So you're saying that Petroleum Exporting Countries would never say... create an Organization intended to increase the price of oil?

Or the DeBeers wouldn't collude with diamond producers to limit the availability of diamonds to increase the price?

Or that manufacturers and distributors of light bulbs, lysine, copper, cleaning powder, vitamins, glass, milk and machinery would never, ever engage in price fixing?

I want to live on your planet, where capitalism is so nice and perfect that companies rush to give away all their profit by competing the marginal cost down to zero without any of those pesky regulations.

2 comments

So you're saying that Petroleum Exporting Countries would never say... create an Organization intended to increase the price of oil?

How does that help your case? The members of that organization are governments, not companies. OPEC is regulation.

I'm curious why people are downvoting this.
In the software business, with pretty much zero regulations, competition has run the price literally to $0 for broad swaths of products.
> In the software business, with pretty much zero regulations, competition has run the price literally to $0 for broad swaths of products.

That's like saying that price competition is alive and well because banks will give you a free toaster when they charge fees to loan your money back to you.

But to address the specifics of the software industry, software is a complementary good.

This has been the driving force in the price of software for decades: http://www.joelonsoftware.com/articles/StrategyLetterV.html

And it's true today.
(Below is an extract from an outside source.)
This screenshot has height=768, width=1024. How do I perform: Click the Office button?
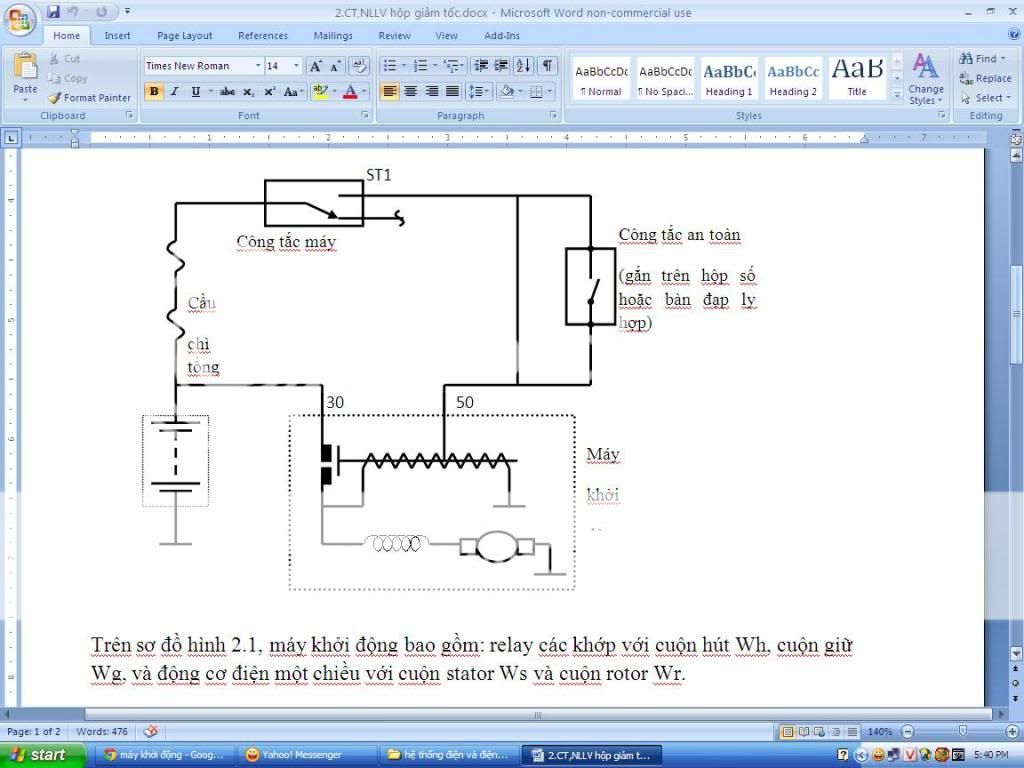pyautogui.click(x=19, y=19)
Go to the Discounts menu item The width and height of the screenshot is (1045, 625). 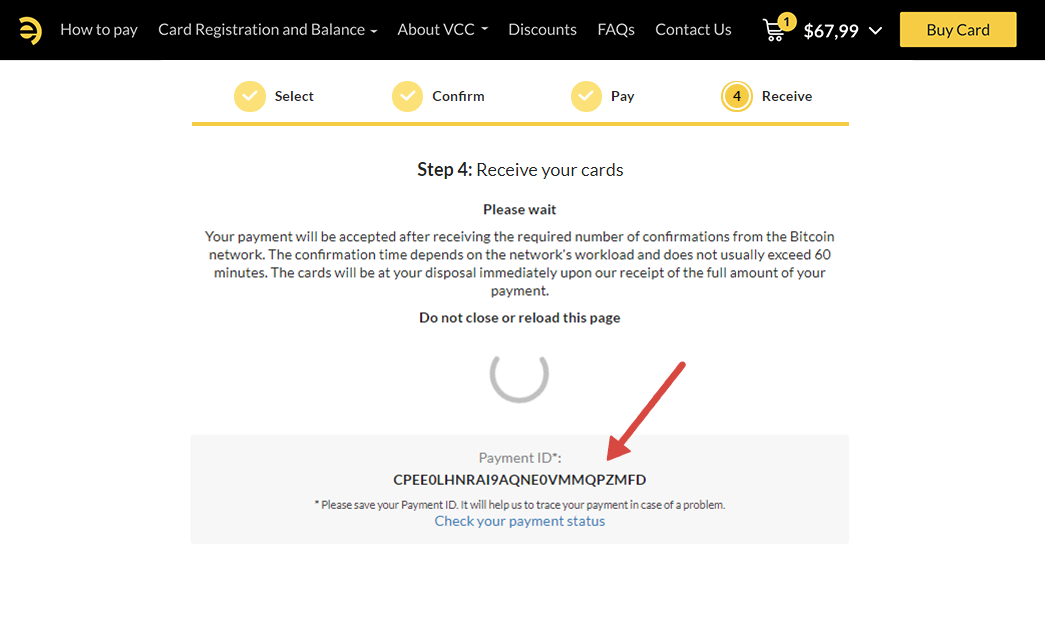click(x=542, y=30)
The biggest contributor to Linux is... Intel. Because it sells hardware. Google gives you a free browser so it can sell ad space.

I know many software companies with essentially a single product, which they give away. They make money selling service contracts, which enough customers buy to make it worthwhile.

The price is still $0 and there are still no regulations on it.

Most (all?) commercial products have complementary products. This is hardly unique to software. I seriously doubt the theory that medical products have no complementary sales.